_Data supplied_.
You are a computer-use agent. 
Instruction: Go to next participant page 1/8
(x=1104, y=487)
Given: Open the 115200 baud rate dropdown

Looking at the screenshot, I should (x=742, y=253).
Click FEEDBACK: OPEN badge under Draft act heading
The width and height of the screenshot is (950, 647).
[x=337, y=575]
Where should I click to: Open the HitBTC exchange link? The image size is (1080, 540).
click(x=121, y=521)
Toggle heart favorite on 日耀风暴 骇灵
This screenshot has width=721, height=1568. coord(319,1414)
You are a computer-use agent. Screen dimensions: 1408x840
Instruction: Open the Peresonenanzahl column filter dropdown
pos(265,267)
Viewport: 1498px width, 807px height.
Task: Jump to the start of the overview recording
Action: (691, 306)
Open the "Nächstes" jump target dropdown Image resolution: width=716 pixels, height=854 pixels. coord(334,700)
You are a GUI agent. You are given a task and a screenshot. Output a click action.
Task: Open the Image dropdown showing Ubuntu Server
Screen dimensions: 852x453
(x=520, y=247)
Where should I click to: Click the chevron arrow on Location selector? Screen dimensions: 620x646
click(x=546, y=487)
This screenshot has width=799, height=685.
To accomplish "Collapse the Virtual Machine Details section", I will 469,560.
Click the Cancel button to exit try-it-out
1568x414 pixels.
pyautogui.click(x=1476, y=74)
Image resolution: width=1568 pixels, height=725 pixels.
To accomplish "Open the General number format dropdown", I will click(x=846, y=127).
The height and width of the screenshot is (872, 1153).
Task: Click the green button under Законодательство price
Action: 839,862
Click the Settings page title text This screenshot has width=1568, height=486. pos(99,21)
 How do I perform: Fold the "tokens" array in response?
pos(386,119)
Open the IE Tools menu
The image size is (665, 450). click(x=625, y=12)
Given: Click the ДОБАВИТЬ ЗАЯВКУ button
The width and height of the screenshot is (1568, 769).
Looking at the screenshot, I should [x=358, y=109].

_Task to complete_. Show all lines from the data that contain "agent".

_Your response_.
You are a computer-use agent. 
You are a computer-use agent. Screen dimensions: 1408x840
You are a GUI agent. You are given a task and a screenshot. Output a click action.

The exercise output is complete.